Environ dix ans après Poole, Gardner M. Jones procéda à une enquête similaire et en exposa les résultats au congrès de l’ALA (American Library Association) à San Francisco, en 1891 2. Seuls deux cas sûrs de transmission de maladie infectieuse furent décrits par des bibliothécaires. Selon Ellen Coe, de la New York Free Circulating Library, un bibliothécaire fut victime d’une maladie de peau ulcéreuse grave, à la suite d’un contact avec une couverture souillée. Selon certains, la scarlatine pouvait être propagée par des fragments de peau que les malades convalescents avaient laissés entre les pages des livres. Il fallut attendre que la théorie des germes fut bien établie pour qu’un médecin, le docteur Andrew Currier propose la construction d’une chambre à gaz pour désinfecter les livres contaminés 3. Cette installation fut construite à la Mount Vernon Public Library (New York), dont Currier était administrateur.

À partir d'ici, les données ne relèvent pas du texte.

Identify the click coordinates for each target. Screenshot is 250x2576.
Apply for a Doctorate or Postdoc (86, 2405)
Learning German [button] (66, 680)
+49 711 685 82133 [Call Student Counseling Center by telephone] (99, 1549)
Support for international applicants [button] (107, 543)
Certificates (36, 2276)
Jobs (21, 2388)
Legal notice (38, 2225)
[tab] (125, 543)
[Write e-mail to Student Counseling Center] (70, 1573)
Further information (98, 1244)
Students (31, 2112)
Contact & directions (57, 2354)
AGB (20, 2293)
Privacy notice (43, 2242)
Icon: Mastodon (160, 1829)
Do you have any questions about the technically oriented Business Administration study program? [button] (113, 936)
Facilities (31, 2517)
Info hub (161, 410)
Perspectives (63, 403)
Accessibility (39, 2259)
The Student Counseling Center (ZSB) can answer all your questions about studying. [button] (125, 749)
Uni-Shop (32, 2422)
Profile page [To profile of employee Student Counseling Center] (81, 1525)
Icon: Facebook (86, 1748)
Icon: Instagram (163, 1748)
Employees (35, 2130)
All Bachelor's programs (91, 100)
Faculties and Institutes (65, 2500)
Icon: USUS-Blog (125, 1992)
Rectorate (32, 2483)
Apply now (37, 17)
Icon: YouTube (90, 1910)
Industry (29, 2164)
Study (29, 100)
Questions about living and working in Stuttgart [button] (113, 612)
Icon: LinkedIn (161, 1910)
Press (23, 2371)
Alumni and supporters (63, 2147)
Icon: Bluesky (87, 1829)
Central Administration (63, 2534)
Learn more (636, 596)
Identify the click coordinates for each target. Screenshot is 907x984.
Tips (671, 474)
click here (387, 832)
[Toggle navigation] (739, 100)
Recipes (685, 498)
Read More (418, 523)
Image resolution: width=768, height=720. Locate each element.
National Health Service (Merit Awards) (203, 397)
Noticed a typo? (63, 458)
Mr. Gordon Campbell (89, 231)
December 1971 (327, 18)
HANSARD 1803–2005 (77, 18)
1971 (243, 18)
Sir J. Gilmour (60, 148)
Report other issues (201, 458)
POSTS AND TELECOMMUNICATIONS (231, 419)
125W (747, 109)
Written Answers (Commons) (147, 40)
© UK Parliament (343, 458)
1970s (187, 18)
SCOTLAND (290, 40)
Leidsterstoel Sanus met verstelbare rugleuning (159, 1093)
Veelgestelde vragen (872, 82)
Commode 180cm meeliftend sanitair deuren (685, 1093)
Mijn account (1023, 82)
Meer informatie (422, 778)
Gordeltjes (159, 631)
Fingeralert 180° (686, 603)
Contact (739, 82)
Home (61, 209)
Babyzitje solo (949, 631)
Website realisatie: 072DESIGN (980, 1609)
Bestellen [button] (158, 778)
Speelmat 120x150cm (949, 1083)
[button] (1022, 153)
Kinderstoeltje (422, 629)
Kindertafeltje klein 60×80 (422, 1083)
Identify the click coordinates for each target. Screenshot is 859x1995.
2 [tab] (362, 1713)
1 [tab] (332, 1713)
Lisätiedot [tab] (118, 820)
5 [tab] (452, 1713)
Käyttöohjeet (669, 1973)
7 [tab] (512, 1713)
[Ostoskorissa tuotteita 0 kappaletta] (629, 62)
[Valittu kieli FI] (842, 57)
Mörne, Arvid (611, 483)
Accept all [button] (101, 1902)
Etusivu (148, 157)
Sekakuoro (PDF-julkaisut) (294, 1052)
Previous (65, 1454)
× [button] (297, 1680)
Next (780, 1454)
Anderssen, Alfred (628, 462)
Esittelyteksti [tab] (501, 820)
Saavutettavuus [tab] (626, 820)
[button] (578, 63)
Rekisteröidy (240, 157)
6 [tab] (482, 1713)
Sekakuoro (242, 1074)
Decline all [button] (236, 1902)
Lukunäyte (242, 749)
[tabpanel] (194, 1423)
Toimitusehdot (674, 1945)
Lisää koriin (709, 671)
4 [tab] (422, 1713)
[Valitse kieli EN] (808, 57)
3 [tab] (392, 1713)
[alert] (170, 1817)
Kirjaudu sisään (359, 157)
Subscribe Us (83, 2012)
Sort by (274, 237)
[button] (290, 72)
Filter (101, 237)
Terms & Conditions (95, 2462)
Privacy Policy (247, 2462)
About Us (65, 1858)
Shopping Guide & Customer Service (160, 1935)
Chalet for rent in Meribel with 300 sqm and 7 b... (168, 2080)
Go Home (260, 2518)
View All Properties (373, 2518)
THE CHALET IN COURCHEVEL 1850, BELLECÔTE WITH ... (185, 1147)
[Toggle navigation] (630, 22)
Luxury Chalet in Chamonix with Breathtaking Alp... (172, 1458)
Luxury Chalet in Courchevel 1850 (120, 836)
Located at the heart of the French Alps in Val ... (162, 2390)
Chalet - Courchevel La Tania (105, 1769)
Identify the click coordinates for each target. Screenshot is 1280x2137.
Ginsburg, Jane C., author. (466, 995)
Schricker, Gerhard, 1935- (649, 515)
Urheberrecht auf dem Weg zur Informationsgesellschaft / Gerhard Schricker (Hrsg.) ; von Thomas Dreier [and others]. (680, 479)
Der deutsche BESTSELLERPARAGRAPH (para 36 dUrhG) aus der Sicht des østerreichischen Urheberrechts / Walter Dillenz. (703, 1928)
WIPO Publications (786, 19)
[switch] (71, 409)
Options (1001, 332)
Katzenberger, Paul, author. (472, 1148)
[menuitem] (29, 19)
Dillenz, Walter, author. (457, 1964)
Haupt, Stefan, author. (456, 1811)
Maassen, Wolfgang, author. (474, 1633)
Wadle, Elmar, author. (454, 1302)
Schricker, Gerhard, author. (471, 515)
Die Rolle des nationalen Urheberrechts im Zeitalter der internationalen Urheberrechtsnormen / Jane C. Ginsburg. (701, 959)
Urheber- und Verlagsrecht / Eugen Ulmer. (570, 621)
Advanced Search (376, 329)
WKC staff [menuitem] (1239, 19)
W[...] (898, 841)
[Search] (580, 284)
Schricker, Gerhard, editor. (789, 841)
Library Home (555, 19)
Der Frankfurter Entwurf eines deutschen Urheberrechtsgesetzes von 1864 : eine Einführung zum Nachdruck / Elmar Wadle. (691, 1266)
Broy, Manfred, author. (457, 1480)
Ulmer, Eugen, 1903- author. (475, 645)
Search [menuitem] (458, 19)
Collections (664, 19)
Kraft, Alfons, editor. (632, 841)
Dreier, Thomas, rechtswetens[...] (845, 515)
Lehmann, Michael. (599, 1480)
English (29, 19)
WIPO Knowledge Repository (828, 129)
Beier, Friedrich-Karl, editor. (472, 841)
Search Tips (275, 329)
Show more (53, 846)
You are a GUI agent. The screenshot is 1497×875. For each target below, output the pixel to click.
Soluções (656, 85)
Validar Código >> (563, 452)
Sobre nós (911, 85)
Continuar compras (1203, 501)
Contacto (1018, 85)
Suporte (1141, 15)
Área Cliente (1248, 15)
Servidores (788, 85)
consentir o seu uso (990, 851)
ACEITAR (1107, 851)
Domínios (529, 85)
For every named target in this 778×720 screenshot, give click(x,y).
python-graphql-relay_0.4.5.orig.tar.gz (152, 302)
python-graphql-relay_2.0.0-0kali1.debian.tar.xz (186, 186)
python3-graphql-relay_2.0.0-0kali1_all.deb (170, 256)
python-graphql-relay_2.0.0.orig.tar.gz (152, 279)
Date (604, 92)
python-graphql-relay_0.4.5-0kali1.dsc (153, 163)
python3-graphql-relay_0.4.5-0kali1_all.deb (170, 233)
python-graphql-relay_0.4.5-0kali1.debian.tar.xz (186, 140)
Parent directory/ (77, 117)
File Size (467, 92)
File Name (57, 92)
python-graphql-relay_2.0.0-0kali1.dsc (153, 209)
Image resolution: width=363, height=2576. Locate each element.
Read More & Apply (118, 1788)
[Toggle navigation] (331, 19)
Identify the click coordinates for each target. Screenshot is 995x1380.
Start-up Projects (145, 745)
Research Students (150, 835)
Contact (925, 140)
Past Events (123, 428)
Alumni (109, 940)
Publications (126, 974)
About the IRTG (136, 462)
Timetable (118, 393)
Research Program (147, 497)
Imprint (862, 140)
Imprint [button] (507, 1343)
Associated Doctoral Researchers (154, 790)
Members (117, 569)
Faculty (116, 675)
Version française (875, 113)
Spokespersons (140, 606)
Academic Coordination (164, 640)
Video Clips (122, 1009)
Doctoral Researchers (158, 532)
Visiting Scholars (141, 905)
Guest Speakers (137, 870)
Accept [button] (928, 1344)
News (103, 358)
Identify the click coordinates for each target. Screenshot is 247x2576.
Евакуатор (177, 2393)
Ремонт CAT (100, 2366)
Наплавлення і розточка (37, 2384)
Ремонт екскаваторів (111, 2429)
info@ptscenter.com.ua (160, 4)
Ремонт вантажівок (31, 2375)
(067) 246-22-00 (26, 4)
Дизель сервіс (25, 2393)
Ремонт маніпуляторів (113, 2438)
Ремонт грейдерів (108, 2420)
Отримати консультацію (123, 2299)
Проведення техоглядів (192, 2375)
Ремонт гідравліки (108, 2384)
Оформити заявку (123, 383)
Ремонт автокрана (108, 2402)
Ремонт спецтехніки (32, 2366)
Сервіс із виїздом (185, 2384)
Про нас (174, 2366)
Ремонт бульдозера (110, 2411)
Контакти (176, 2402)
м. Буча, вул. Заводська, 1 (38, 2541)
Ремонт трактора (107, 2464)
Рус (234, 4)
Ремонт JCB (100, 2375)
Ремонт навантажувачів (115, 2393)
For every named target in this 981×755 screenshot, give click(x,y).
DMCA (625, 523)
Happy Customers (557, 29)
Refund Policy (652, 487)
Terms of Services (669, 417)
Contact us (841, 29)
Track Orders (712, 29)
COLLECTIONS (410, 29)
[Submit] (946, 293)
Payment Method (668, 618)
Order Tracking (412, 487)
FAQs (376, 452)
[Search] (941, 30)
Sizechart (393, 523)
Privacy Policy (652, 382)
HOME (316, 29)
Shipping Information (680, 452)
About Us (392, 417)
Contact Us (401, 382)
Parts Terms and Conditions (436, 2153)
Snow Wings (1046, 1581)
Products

D’autres méthodes furent aussi mises en pratique, avec des résultats très divers (chaleur, humidité, fumigations...). En 1915, deux auteurs recommandent la plus grande prudence à l’égard de livres rapportés par des tuberculeux 4. Et d’insister sur certains côtés effectivement peu ragoûtants du principe même du fonctionnement des bibliothèques : le prêt et la façon dont certains lisent et traitent les livres. Bien qu’il soit rare de trouver des bacilles tuberculeux dans la salive de malades consomptifs, l’habitude de mouiller le pouce pour tourner plus aisément les pages entraîne probablement l’infection des livres, parce que les mains des malades sont infectées en manipulant des mouchoirs, etc. Ils recommandaient la diffusion auprès des lecteurs de mesures de prévention : ne pas tousser ou éternuer dans les livres ; au contraire, toujours utiliser un mouchoir ; ne pas se lécher les doigts pour tourner les pages ; avoir toujours les mains propres...
Aujourd’hui, à la vue de certains livres de bibliothèque, on serait tenté de renouveler ces conseils de simple bon sens.